Records for this exercise:
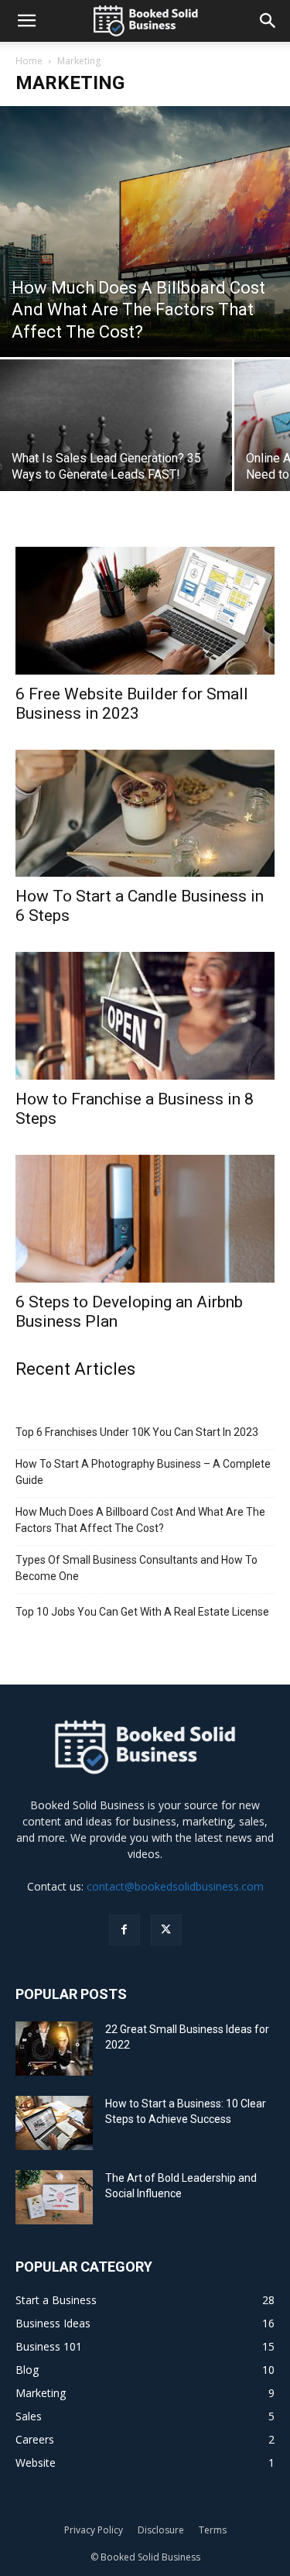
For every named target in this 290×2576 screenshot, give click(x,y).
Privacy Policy (93, 2530)
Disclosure (161, 2530)
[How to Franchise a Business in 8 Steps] (145, 1015)
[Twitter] (166, 1930)
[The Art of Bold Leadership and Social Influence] (54, 2197)
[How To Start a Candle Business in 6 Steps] (145, 813)
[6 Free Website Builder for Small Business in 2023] (145, 610)
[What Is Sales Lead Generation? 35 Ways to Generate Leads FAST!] (116, 446)
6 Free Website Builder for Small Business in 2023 (131, 704)
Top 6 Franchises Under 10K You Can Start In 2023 (136, 1432)
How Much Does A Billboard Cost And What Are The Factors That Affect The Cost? (140, 1520)
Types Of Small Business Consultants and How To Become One (136, 1568)
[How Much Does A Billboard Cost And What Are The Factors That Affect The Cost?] (145, 231)
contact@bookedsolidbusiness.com (175, 1886)
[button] (26, 21)
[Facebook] (124, 1930)
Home (29, 60)
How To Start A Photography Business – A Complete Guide (143, 1472)
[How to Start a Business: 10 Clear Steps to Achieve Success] (54, 2123)
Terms (213, 2530)
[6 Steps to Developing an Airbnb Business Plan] (145, 1219)
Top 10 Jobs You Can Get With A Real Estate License (142, 1612)
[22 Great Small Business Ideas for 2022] (54, 2048)
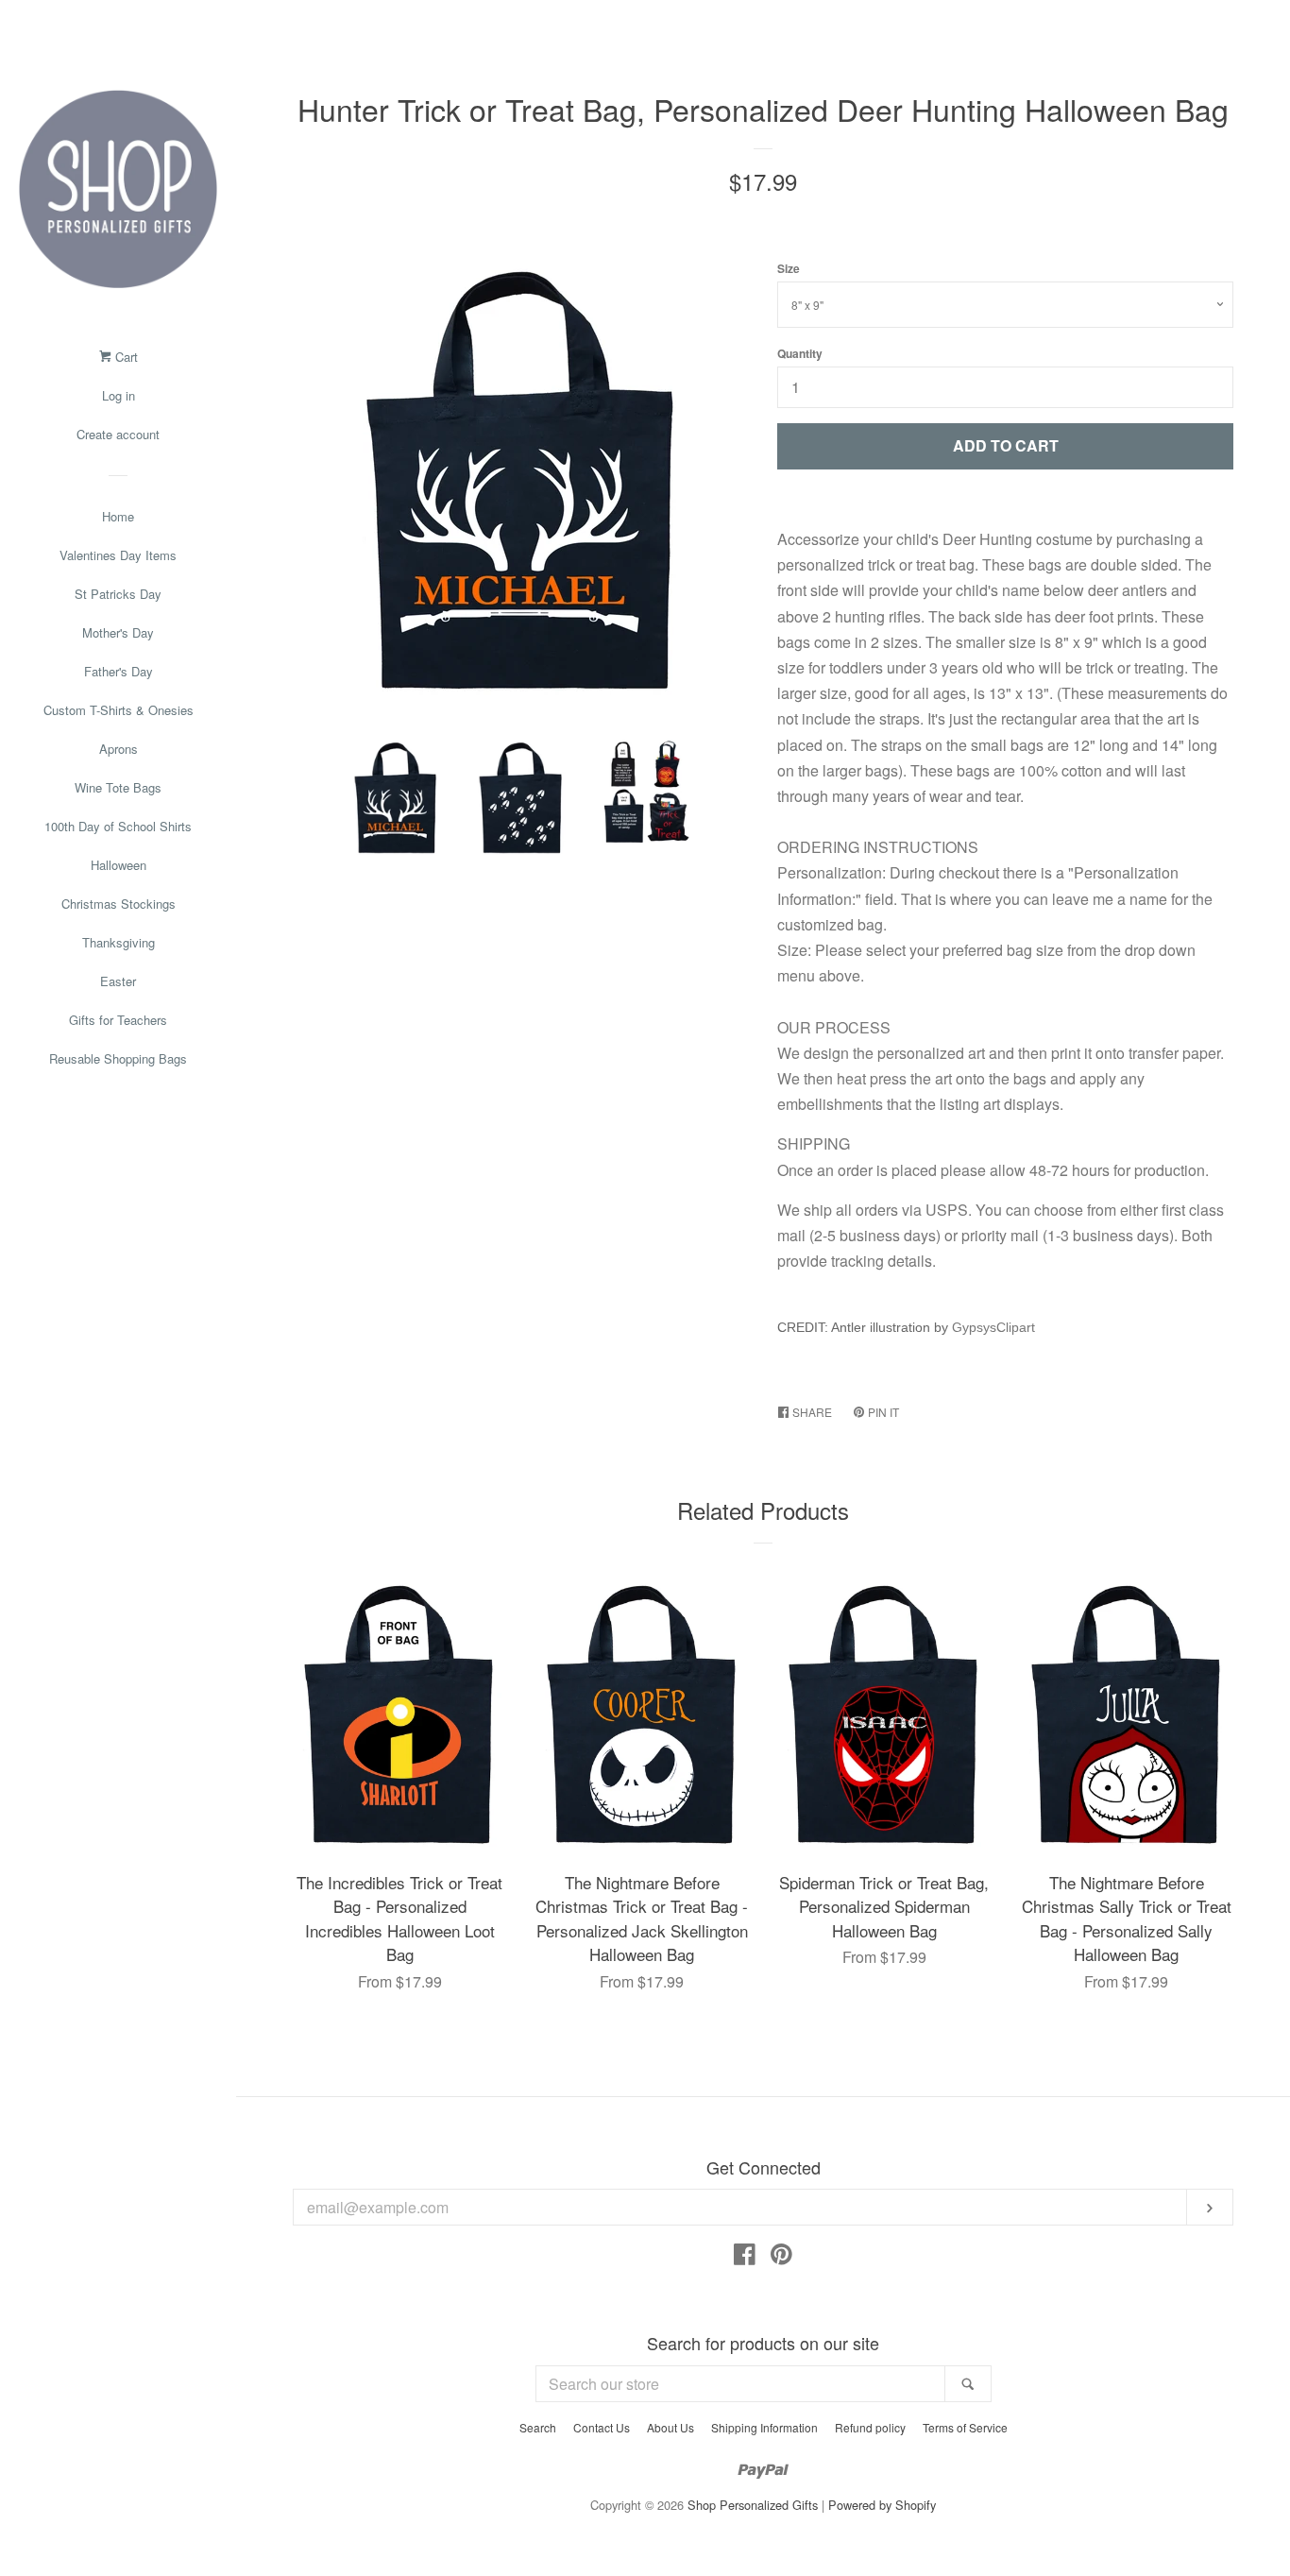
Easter (118, 981)
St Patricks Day (118, 594)
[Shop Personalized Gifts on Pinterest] (781, 2257)
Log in (118, 395)
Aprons (118, 749)
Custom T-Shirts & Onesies (118, 710)
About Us (670, 2427)
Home (118, 516)
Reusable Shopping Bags (118, 1058)
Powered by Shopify (882, 2505)
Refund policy (870, 2427)
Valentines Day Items (118, 555)
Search (537, 2427)
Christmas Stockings (118, 904)
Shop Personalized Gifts (752, 2505)
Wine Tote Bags (118, 787)
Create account (118, 434)
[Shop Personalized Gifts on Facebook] (744, 2257)
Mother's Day (118, 632)
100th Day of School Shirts (118, 826)
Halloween (118, 865)
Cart (124, 357)
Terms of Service (965, 2427)
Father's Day (118, 671)
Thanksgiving (118, 942)
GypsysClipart (993, 1327)
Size (788, 268)
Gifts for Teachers (118, 1020)
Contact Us (601, 2427)
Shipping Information (764, 2427)
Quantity (800, 353)
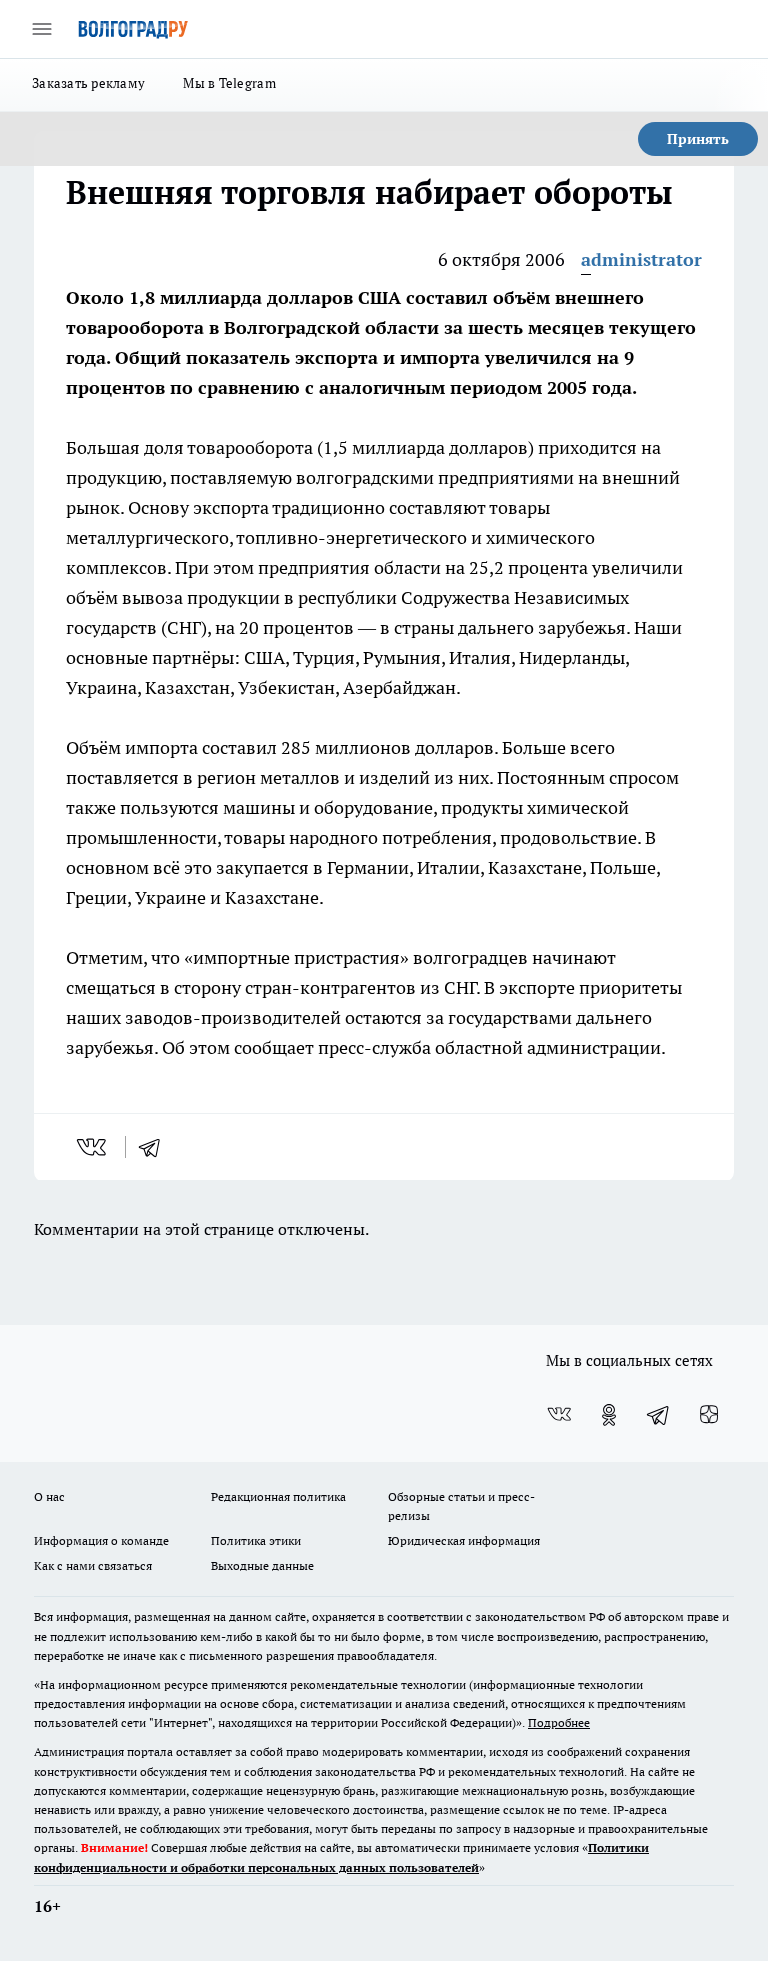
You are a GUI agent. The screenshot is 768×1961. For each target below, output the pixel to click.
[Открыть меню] (42, 29)
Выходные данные (262, 1565)
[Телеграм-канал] (659, 1415)
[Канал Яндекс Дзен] (709, 1415)
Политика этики (256, 1540)
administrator (641, 259)
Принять (698, 139)
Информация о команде (101, 1540)
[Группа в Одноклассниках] (609, 1415)
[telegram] (156, 1147)
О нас (49, 1496)
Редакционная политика (278, 1496)
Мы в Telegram (229, 83)
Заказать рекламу (88, 83)
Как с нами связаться (93, 1565)
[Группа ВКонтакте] (559, 1415)
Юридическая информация (464, 1540)
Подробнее (559, 1722)
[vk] (93, 1147)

Activity:
Return the lines exactly as they stand, from the start of the entries through the line holding "How To Start A Photography"; omit the pictures.

Expected answer:
For every named target in this 290×2576 screenshot, give click(x,y).
Privacy Policy (93, 2530)
Disclosure (161, 2530)
[How to Franchise a Business in 8 Steps] (145, 1015)
[Twitter] (166, 1930)
[The Art of Bold Leadership and Social Influence] (54, 2197)
[How To Start a Candle Business in 6 Steps] (145, 813)
[6 Free Website Builder for Small Business in 2023] (145, 610)
[What Is Sales Lead Generation? 35 Ways to Generate Leads FAST!] (116, 446)
6 Free Website Builder for Small Business in 2023 (131, 704)
Top 6 Franchises Under 10K You Can Start In 2023 (136, 1432)
How Much Does A Billboard Cost And What Are The Factors That Affect The Cost? (140, 1520)
Types Of Small Business Consultants and How To Become One (136, 1568)
[How Much Does A Billboard Cost And What Are The Factors That Affect The Cost?] (145, 231)
contact@bookedsolidbusiness.com (175, 1886)
[button] (26, 21)
[Facebook] (124, 1930)
Home (29, 60)
How To Start A Photography Business – A Complete Guide (143, 1472)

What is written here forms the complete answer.